Friday 7 January 2011

The phone is taking over!

My first smartphone had implications for the other appliances I own but my recent upgrade to a Desire HD has signalled the real onset of a form of electronic colonisation in my life. The phenomenon occured to me in bed, shortly after retiring for the evening, when I noticed a surprising and at-first inexplicable resentment of my radio alarm clock. Thinking about it for a moment I realised I no longer wanted my alarm clock by my bed. Of course, my DHD is not the first phone I have had with alarm functionality. But it is the first phone I have had that has instilled in me the aggressive urge to consolidate all my electronic needs onto one device. Why should I use an alarm clock when I have my phone charging beside the bed? I thought. What is the point of sullying the area with unnecessary leads and clutter when my beautiful, portable phone does it all for me?

This thought brought with it the realisation that my phone was doing everything in its power to push everything else out of my life. The most obvious and immidiate casualty, and one that demonstrates that no appliance, no matter what status they hold in your life, is truly safe, is my Ipod: with the purchase of a 32gb SD card, the executive decision was taken that I would no longer carry around two gadgets, when one did the job. Obviously it has the added advantage of ensuring I do not miss phone calls when I am listening to loud music. The other obvious redundancy was my camera, although there will always be a time and a place for a dedicated camera and camcorder on special occasions, given the higher quality on offer, so perhaps in that instance redundancy is going a little too far. My old camera has been kept on in a consultant capacity.

The most tragic victim of the smartphone's increasingly expansionist domestic empire building is the laptop, which cuts a rather pathetic figure, lonely, all-but-forgotten in the corner of the room. For all the woes of the ipod, at least its fate was swift and sudden. Final. Like a top footballer whose career is ended prematurely by injury, it can, for all its sadness, reflect on a glorious career. But the laptop has seen its status reduced beyond all recognition, without the mercy of full retirement. It can go for weeks without being turned on or even thought of, before some task that can neither be done at work or easily on the phone comes up one evening and the poor thing has the dust blown off it and is brought back into the room. What is so bad about this? you might ask. It has, after all, retained a niche purpose, a role it can serve better than other products. And yet, like a warrior lying injured on the battlefield, slowly but surely bleeding out, its fate is inevitable. It is hard to see the laptop surviving the next generation of smartphones and tablets. Every day for the laptop is another day on electronic death row, without even the comfort of knowing the date of its execution.

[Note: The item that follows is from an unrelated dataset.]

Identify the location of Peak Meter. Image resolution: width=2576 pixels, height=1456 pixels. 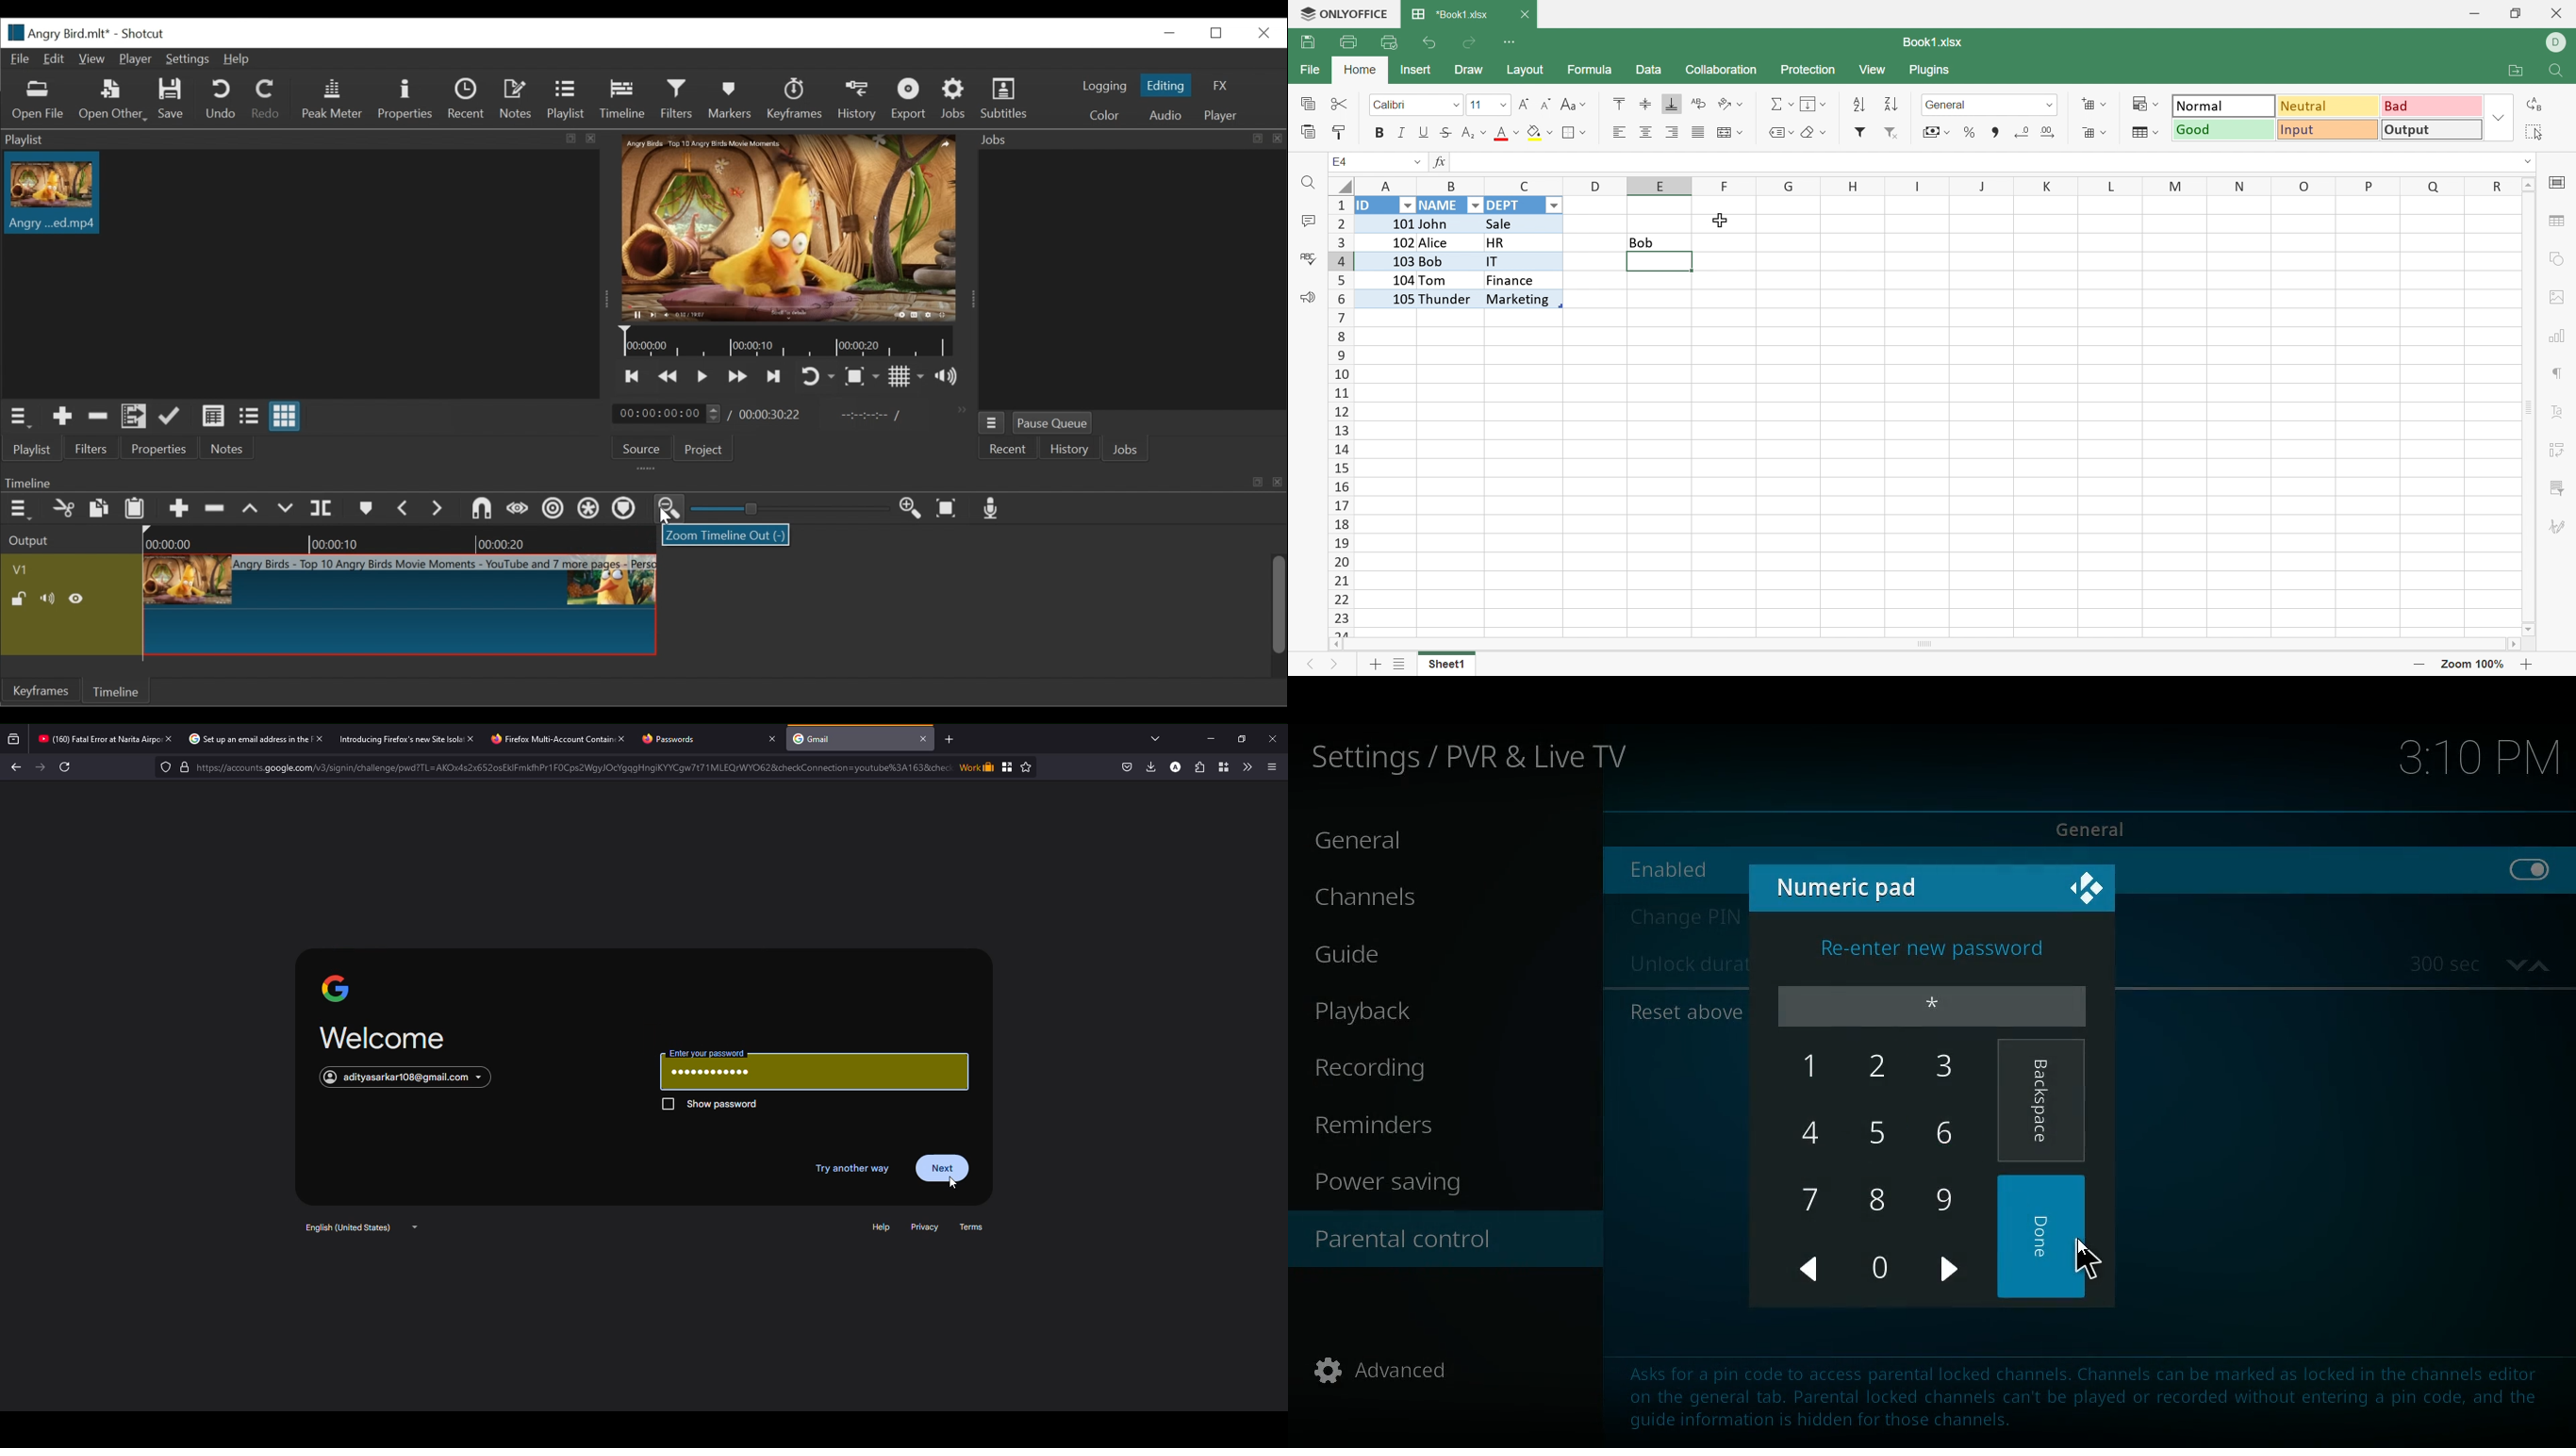
(333, 100).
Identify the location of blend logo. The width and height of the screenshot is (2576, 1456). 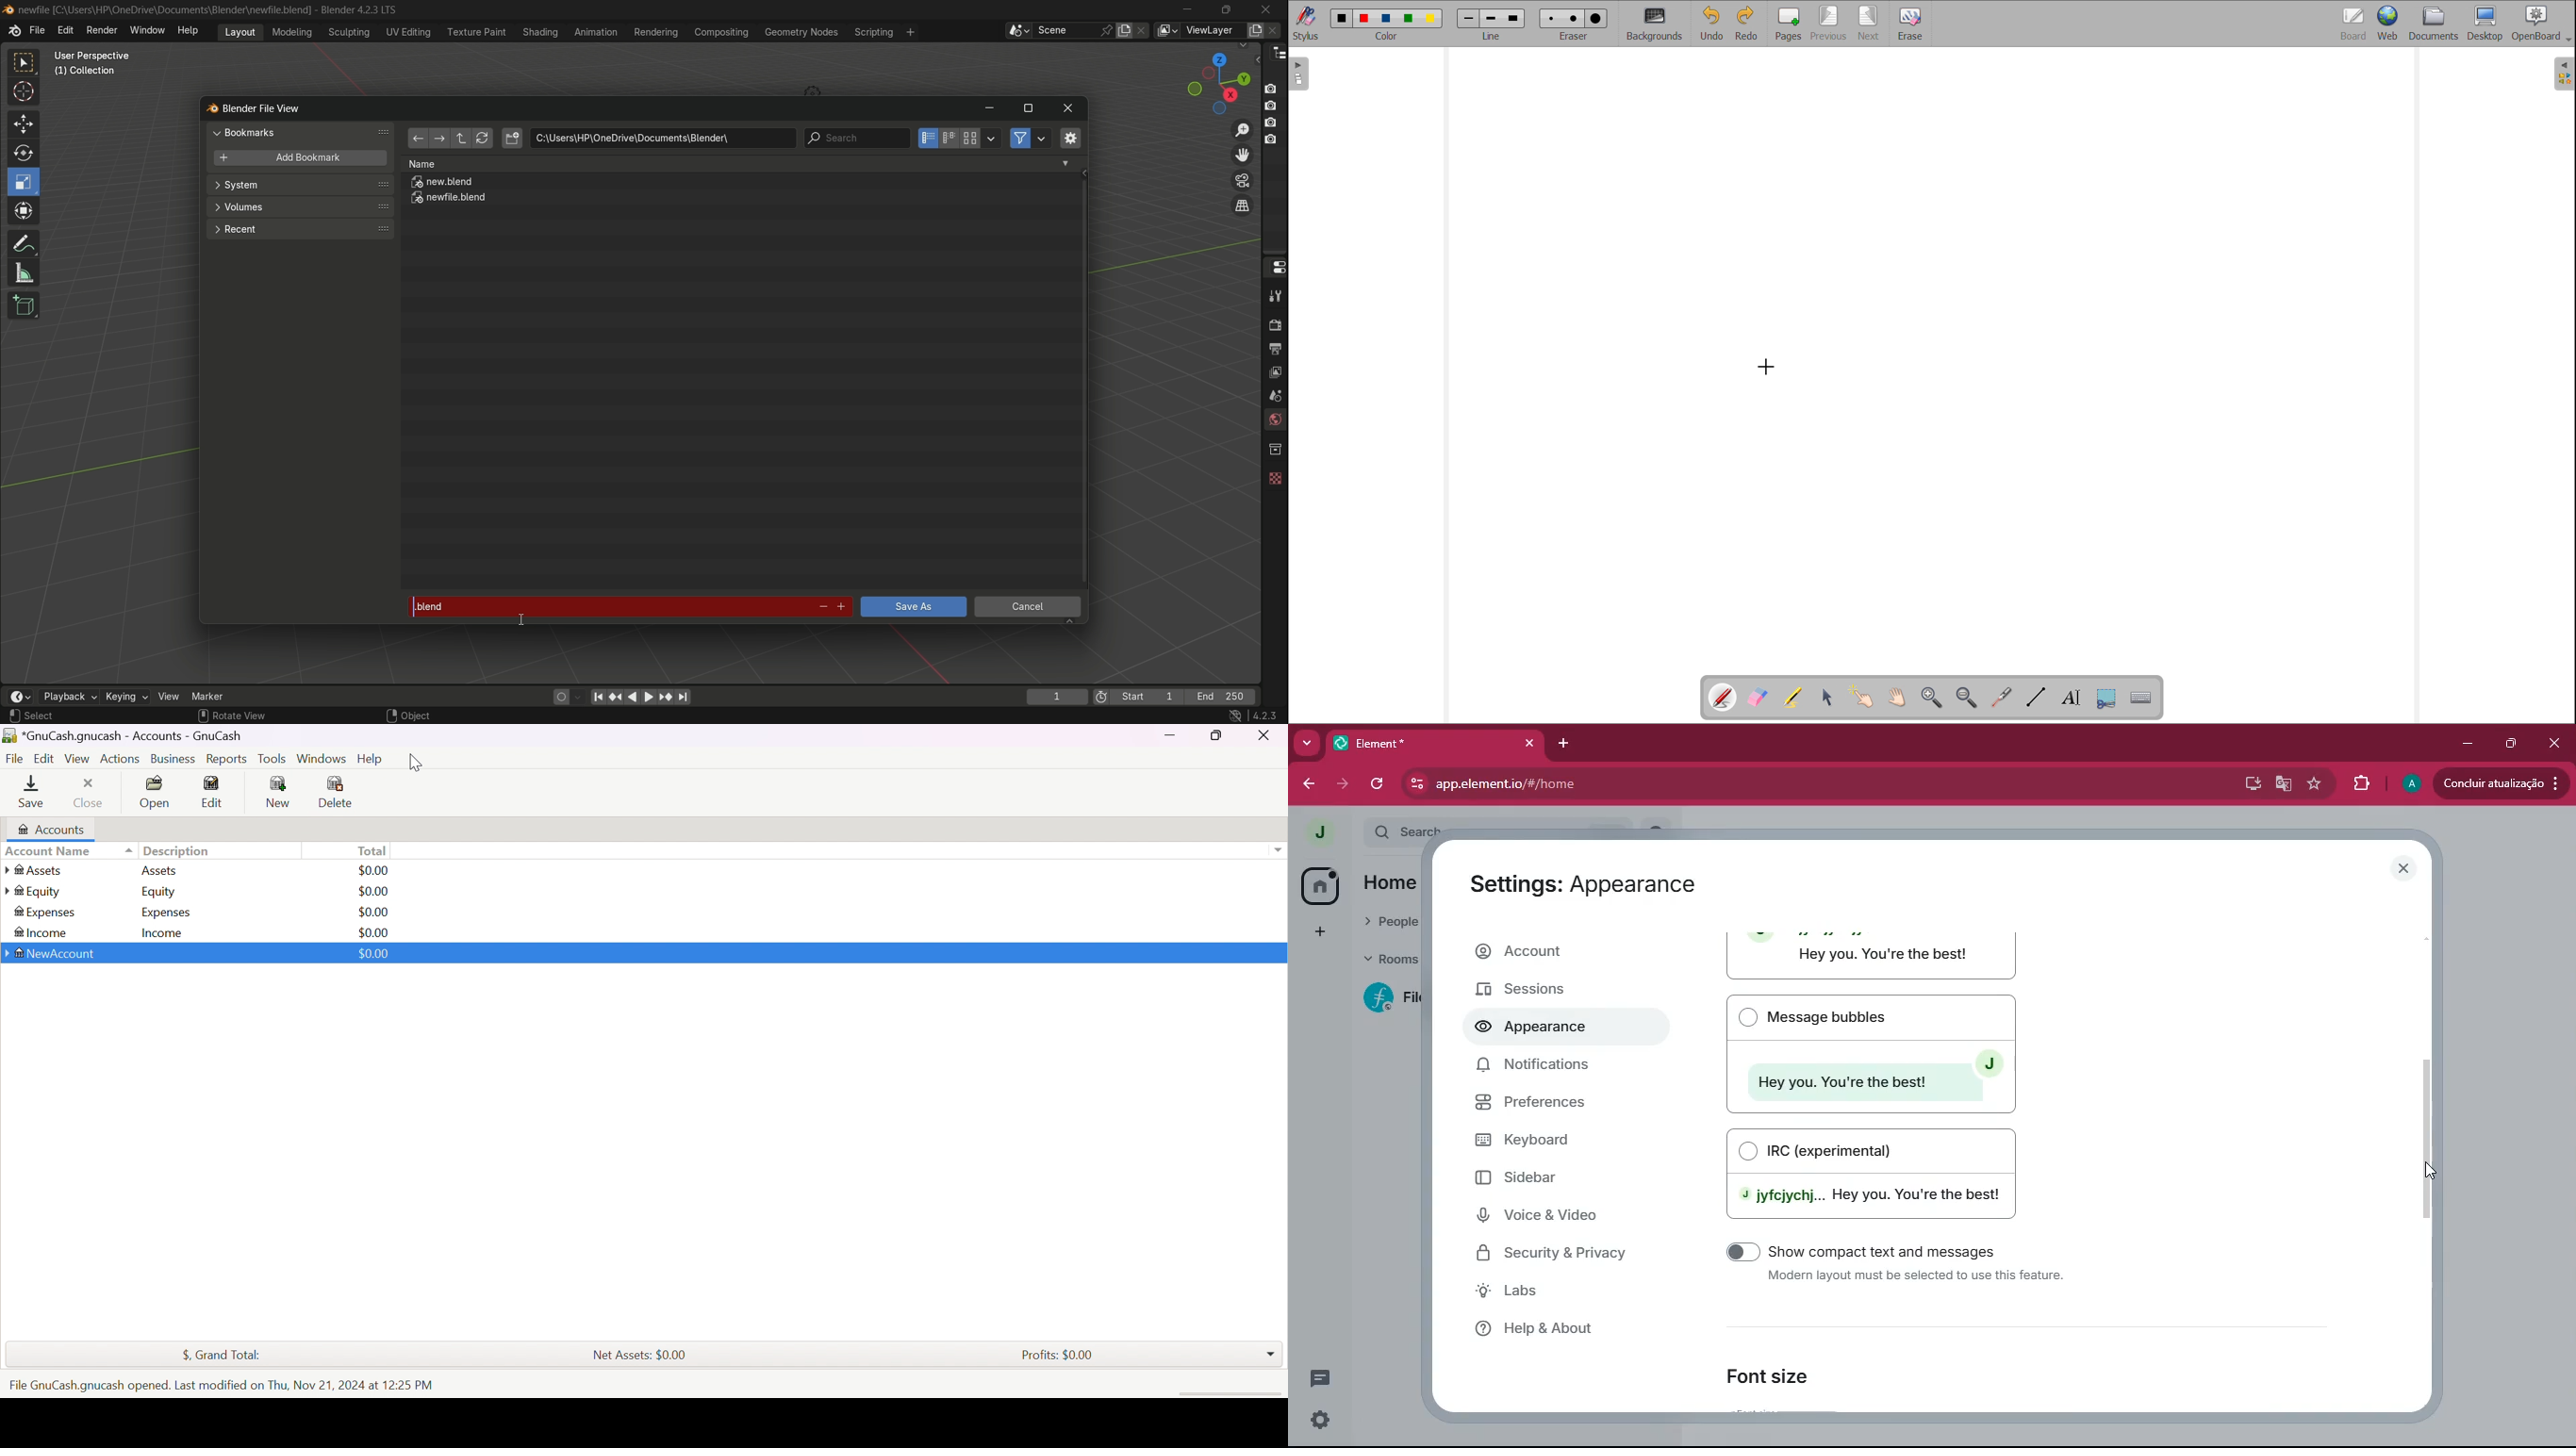
(207, 109).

The TV stands smugly, confident its 32 inch screen represents an offering no smartphone can ever hope to replicate or replace, but for its cousins, the remote controls, life is not so comfortable. The sky remote has already been stripped of one major responsibility, thanks to the Sky+ app. The fear has got to be that other functions will be lost over time.

Torches. Portable games consoles. Satnav. The list of territories conquored is already impressive. Your diary, note book, A-Z and newspaper would testify the injury has not been confined to the electronic. The question now is where it will end. The logical conclusion has got to be the complete elimination of all other electronic devices, so that each and every person can carry a single "phone" with them at all times, that can satisfy every need that can be envisaged over the course of the day. It is already easy to imagine the demise of DVDs and other media players, with files streamed off phones onto TVs. But eventually, although we are some way off it, presumably the phone could project high quality images onto projectors or blank walls, replacing televitions themselves. Will the Playstation 4, 5 or 6 be a desktop device, confined to bedrooms or living rooms, or will it be encapsulated within a pocket sized device, complete with all telecommunications, camera and other needs added on? The brightest minds in science are presumably already focussed on how to ensure vital appliances such as fridges and ovens can one day be squeezed out of the home.